Just when it seemed that all was fine and dandy in the financial markets, risk aversion popped its ugly head back in when geopolitical troubles and trade tensions came in play.
- U.S. core PCE price index up 0.2% vs. 0.1% forecast, 0.0% previous
- U.S. personal income up 0.4% as expected in Sept
- Aug personal income figure upgraded from 0.3% to 0.5%
- U.S. personal spending up 0.2% vs. 0.4% forecast
- Aug personal spending figure upgraded from 0.3% to 0.4%
- German Chancellor Merkel won’t be seeking re-election as CDU chair
- U.K. budget included tax cuts and easing of welfare curbs
- Hammond: Brexit deal needed to end U.K. austerity
- U.K. to impose new sales levy on big tech firms
- More U.S. tariffs on Chinese imports in the works?
Trade tensions resurface
Higher-yielding currencies and equities started the New York session on a positive note, carrying on from the upside momentum in the earlier trading session. However, those rallies came to a halt when it was reported that the U.S. stands ready to impose another round of tariffs on China if talks between Trump and Xi Jinping fail.
According to unnamed sources interviewed by Bloomberg, another set of tariffs worth as much as $257 billion could be announced by December should next month’s pow-wow be unable to ease trade tensions. Two people familiar with the matter added that, after a 60-day public comment period, these trade measures could take effect by February next year.
Lost track of how much the U.S. or China has on the line? Make sure you read our U.S.-China trade war primer right here!
Risk-off flows hit U.S. equities once more:
- Dow 30 index is down 245.39 points to 24,442.92 (-0.99%)
- Nasdaq closed 116.92 points down to 7,050.29 (-1.63%)
- S&P 500 index is down 17.44 points to 2,641.25 (-0.66%)
Commodities were also broadly lower:
- WTI crude oil fell to $66.74 per barrel (-0.13%)
- Gold also slid to $1,229.11 per troy ounce (-0.24%)
Mostly upbeat U.S. data
Uncle Sam’s latest economic figures turned out mostly in the green, keeping Fed tightening expectations in play – not really a plus for risk-taking either.
Personal spending advanced 0.4% as expected in September, even as personal income fell short with a 0.2% uptick versus the estimated 0.4% gain. August figures saw upgrades, with personal spending revised higher from 0.3% to 0.5% and personal income revised from 0.3% to 0.4%.
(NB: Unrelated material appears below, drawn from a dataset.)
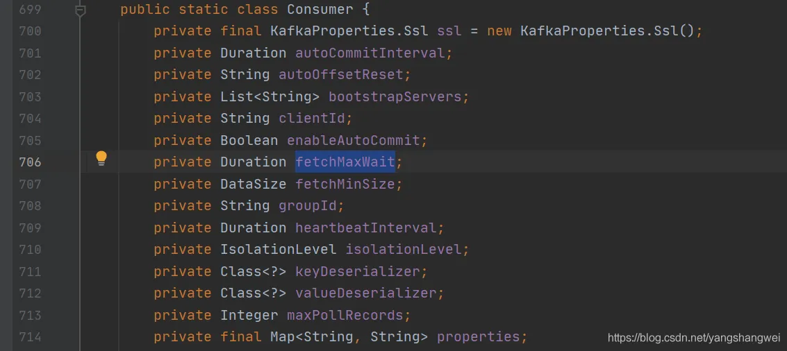Image resolution: width=787 pixels, height=351 pixels.
Task: Click the highlighted fetchMaxWait field name
Action: click(x=345, y=162)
However, this also reveals that the pickup in personal income was the slowest in 15 months and that savings fell to their lowest level since December 2018. Analysts say that this is a sign that the impact of tax cuts has peaked and that higher borrowing costs are starting to creep in, casting doubts on whether or not the strong pace of consumer spending can be sustained.
Meanwhile, the core PCE price index or the Fed’s rumored preferred measure of inflation ticked up by 0.2% versus the 0.1% forecast in September. This brings the annual reading right smack in line with the 2% Fed target.
U.K. Autumn Forecast Statement
British Finance Minister Philip Hammond unveiled the latest budget for the U.K. during the HM Treasury’s Autumn Forecast Statement. This contained tax cuts for households and eased welfare curbs for poorer working families, as well as a new sales levy on big tech companies.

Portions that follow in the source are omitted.